Твёрдое тело под моими пальцами, как железо. Напряжённые мышцы, готовые к бою не на жизнь, а на смерть.
Эта мысль горчит, как полынь. Кто я такая ему, этому чужаку, чтоб ради меня пощадить жизнь человеку, который, кажется… его враг?
Всего лишь сестра врага.
Серебряный взгляд опускается на моё лицо. Не могу понять его выражения — всё застилает мутная влажная пелена.
Длинный выдох касается моей кожи. Рычание становится тише.
— Тогда отвлеки меня… Ив! Отвлеки пр-р-рямо сейчас. Потому что мне слишком трудно удержаться, чтоб не броситься за ним.
Отвлечь…
Какая благородная цель!
Вот только мои помыслы, когда смотрю на него так близко, вовсе не столь чисты и благородны.

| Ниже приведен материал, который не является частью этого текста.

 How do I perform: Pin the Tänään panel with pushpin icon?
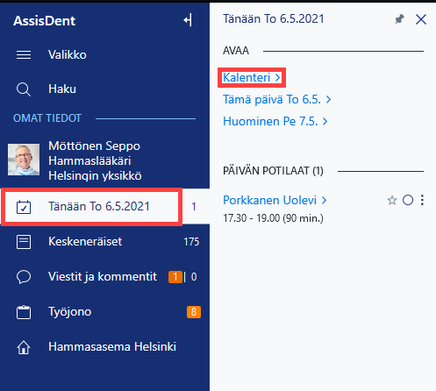[399, 19]
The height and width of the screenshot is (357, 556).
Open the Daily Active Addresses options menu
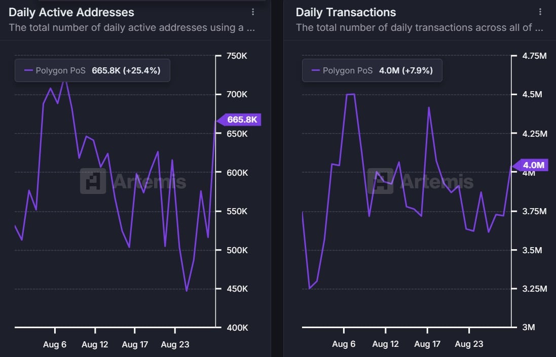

«Ты сейчас — прекраснодушная дева-спасительница!» — с восторгом шепчет мне внутренний голос. «Значит, можно трогать без угрызений совести».
И я робко тянусь, кладу обе ладони ему на грудь.
Жмурюсь от удовольствия на секунду. Тугая, горячая кожа, стук могучего сердца — тепло от ладоней распространяется по всему телу сразу же, как лесной пожар.
Я больше совсем не держусь, но упасть с лестницы мне, конечно же, не дают.
Кот прижимается бёдрами, глухой рык становится тише, в нём появляются странные урчащие ноты, раскатистые, глубокие, волна за волной бьющие куда-то в самую глубь моего организма.
Вздыхаю коротко и прерывисто, поднимаю левую ладонь и несмело кладу ему на щёку.
Он закрывает глаза. Не двигается. Превращается в статую.
Закусив губу, начинаю эту статую исследовать.
Согнутым указательным — острые скулы. Подушечками пальцев — брови. Осторожным движением — до кончика носа. Крылья его трепещут. Дрогнувшие тёмные ресницы. Он всё ещё ужасно злой.
Жёсткое, чуть подрагивающее тело вжимает меня в многострадальную лестницу — напряжённое, как будто прямо сейчас сорвётся с места. Нет, так не пойдёт!
Надо отвлекать лучше.
Делаю глубокий вдох. Как с обрыва в реку.